Outlook improves for UK economy

| July 17, 2012 | 0 Comments
Outlook improves for UK economy

The UK economy could recover more quickly than expected according to economic forecasting group the Ernst & Young Item Club.

The Item Club expects the UK to return to growth in the second half of this year, marking an end to the double-dip recession.

However this depends on a solution being found to the debt crisis in the eurozone.

The UK economy contracted by 0.3 per cent in the first quarter of 2012, and a further contraction is expected in the second quarter to the end of June.

However, inflation has fallen more sharply than expected to reach 2.4 per cent in June, its lowest level since November 2009.

Lower inflation and an increase in consumer spending should help the economy return to growth in the second half, the Item Club said.

It expects overall growth for 2012 to be flat, followed by 1.6 per cent growth in 2013 and 2.6 per cent growth in 2014.

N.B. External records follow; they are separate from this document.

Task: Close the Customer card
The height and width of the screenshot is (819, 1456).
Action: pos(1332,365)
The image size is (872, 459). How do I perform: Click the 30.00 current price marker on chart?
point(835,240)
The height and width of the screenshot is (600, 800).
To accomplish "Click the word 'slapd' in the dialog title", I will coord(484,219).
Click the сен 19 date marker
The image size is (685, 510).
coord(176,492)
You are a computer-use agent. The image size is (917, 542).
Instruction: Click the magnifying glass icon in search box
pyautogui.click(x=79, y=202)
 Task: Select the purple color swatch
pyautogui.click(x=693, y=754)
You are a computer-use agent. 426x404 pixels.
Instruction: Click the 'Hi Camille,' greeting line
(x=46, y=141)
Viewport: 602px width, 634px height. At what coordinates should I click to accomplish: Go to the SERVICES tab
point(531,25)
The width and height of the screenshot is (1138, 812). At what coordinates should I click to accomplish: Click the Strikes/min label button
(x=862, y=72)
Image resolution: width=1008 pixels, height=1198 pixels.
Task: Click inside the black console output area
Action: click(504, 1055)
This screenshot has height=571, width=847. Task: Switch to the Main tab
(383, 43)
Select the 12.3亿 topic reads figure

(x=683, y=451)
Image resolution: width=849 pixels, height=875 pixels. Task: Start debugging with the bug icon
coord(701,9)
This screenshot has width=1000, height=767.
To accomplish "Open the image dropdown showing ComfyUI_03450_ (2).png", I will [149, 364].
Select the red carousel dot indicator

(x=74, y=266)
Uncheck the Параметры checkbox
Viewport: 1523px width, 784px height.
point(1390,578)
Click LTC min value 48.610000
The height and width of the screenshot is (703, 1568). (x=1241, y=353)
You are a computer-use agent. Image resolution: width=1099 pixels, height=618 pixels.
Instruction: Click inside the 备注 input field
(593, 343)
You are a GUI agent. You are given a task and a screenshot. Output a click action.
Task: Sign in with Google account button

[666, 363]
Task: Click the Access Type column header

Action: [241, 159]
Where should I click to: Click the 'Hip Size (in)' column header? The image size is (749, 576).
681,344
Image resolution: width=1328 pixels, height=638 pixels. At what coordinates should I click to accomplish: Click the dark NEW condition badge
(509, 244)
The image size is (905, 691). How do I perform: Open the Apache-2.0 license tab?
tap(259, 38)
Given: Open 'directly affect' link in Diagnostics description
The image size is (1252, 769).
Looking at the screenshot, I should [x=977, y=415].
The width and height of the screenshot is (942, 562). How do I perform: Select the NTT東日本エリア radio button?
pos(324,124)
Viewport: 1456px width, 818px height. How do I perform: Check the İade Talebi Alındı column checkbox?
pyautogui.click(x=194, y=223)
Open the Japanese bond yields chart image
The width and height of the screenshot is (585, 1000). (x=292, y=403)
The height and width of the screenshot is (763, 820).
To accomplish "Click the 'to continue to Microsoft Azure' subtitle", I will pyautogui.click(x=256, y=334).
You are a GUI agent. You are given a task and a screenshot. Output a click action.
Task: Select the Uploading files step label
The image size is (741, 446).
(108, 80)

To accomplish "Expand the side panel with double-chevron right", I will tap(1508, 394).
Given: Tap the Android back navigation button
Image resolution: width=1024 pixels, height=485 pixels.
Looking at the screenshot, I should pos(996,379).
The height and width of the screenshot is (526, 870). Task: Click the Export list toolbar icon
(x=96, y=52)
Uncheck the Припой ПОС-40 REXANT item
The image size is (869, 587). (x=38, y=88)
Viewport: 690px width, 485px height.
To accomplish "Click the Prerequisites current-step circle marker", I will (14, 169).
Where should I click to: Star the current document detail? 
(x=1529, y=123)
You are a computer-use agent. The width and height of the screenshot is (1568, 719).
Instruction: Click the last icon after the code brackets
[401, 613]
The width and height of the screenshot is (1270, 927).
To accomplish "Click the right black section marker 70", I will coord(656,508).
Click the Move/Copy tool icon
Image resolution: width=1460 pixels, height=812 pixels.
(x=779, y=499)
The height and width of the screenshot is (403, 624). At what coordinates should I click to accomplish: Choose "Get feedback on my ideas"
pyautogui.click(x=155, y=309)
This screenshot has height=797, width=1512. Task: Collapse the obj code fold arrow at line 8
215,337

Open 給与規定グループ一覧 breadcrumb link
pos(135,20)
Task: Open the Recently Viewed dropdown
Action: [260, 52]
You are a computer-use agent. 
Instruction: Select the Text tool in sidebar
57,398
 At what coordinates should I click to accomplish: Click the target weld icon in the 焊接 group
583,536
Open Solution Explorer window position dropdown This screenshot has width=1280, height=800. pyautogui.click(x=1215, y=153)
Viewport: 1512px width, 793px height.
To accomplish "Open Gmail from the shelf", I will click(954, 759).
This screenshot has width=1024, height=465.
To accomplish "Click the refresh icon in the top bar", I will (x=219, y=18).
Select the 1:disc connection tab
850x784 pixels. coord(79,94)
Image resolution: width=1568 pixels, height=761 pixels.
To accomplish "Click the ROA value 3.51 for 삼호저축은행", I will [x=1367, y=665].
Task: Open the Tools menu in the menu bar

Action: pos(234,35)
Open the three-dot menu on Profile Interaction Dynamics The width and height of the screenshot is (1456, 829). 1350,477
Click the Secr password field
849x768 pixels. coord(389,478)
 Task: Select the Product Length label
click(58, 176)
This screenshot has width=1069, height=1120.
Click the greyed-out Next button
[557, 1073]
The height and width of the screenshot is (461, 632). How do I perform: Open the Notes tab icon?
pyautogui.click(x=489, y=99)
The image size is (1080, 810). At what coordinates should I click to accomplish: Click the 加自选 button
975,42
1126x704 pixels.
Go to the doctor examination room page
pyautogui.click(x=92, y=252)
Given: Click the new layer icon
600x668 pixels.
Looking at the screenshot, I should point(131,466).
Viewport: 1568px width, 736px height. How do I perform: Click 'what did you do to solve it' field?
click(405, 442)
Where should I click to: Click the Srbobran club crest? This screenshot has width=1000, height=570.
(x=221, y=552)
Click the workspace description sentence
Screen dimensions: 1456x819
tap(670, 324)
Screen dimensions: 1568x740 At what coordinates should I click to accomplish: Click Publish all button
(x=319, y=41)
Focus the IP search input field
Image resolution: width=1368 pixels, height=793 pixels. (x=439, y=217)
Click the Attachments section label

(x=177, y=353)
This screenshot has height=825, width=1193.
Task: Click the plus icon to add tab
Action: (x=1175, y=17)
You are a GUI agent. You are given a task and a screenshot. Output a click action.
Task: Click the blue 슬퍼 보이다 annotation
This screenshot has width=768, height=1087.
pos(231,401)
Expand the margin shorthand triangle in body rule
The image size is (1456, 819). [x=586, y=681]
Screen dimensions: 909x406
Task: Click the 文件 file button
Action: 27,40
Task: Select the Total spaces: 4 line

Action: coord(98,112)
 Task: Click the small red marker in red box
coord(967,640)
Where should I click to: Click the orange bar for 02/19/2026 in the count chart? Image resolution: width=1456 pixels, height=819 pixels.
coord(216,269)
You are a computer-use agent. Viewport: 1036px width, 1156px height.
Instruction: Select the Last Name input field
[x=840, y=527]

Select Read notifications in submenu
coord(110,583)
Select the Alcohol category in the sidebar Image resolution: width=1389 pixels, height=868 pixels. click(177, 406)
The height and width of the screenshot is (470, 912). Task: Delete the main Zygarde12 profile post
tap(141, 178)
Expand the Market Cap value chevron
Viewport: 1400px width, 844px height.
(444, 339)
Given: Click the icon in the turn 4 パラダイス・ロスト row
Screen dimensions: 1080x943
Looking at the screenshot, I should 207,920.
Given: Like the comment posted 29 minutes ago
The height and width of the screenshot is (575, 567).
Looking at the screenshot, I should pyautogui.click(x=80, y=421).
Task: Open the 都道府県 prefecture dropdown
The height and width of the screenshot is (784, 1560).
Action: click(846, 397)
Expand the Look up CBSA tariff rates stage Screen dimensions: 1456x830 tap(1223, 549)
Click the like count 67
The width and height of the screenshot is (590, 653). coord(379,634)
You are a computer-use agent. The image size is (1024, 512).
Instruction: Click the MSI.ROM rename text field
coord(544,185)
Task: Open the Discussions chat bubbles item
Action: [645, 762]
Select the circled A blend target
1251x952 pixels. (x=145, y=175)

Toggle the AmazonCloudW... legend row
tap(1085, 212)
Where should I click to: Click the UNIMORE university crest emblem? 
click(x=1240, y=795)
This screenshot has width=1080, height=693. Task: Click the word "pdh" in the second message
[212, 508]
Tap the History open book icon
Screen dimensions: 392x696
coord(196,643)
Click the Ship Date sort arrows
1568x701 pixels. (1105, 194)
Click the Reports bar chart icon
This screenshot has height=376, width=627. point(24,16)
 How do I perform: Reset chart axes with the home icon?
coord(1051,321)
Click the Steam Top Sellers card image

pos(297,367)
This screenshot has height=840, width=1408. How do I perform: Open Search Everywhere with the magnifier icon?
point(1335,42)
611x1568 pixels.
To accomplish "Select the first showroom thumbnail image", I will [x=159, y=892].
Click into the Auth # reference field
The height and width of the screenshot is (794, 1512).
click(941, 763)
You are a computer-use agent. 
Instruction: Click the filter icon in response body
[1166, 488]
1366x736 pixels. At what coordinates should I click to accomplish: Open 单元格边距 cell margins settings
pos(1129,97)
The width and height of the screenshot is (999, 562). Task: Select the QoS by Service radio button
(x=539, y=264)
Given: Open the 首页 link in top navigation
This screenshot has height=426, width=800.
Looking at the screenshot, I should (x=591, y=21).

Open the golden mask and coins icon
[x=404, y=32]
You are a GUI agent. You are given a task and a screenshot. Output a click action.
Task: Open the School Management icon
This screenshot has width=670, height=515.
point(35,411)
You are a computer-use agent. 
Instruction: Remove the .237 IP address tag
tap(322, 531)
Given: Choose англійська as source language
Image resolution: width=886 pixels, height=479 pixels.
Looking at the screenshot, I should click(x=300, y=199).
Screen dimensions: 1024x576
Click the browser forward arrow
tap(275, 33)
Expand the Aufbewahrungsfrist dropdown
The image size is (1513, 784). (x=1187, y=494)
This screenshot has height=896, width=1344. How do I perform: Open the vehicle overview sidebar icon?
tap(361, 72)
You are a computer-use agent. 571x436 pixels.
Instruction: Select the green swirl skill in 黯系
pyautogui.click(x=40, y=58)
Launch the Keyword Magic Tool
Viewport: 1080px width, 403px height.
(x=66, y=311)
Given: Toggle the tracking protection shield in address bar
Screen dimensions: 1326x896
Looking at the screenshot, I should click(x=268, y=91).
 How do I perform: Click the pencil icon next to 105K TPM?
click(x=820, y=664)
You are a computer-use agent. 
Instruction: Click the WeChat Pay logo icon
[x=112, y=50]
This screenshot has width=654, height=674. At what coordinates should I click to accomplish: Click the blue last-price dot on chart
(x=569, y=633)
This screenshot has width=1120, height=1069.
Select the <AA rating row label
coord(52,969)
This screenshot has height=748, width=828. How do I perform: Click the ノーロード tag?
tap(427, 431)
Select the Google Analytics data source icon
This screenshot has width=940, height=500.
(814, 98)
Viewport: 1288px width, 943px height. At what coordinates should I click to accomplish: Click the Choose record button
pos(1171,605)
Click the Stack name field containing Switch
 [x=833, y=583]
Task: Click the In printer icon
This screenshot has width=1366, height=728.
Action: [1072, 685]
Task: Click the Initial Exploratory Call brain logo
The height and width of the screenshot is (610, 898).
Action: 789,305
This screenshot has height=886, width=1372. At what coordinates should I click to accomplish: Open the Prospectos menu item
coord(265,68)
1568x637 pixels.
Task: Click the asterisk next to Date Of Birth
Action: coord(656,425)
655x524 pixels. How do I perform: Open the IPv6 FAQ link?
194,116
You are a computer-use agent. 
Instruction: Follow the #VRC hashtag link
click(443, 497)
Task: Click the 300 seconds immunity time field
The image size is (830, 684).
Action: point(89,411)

The Item Club expects the consumer prices index (CPI) measure of inflation to fall to 1.7 per by the end of the year.

Peter Spencer, chief economic adviser to the Item Club, said: “Spiralling inflation has cut real wages by 7.5 per cent over the last four years, but the squeeze is almost over.

“Inflation is now coming back to heel, helped by the chancellor’s decision to postpone the increase in fuel duty, falling energy and commodity prices, plus tax changes dropping out of the calculation.”

Reporting the June fall in inflation the Office for National Statistics said: “The largest downward pressures came from clothing and footwear, transport and food, and non-alcoholic beverages.

“The largest upwards pressure came from recreation and culture.”

The price of clothing fell by 4.2 per cent between May and June as stores brought their summer sales forward.

Rating agency Standard & Poor’s research fails to support the ITEM Club’s optimism over the UK’s economic recovery.

It expects consumer confidence to remain poor in the second half of the year, due to the ongoing eurozone crisis and concerns over job security.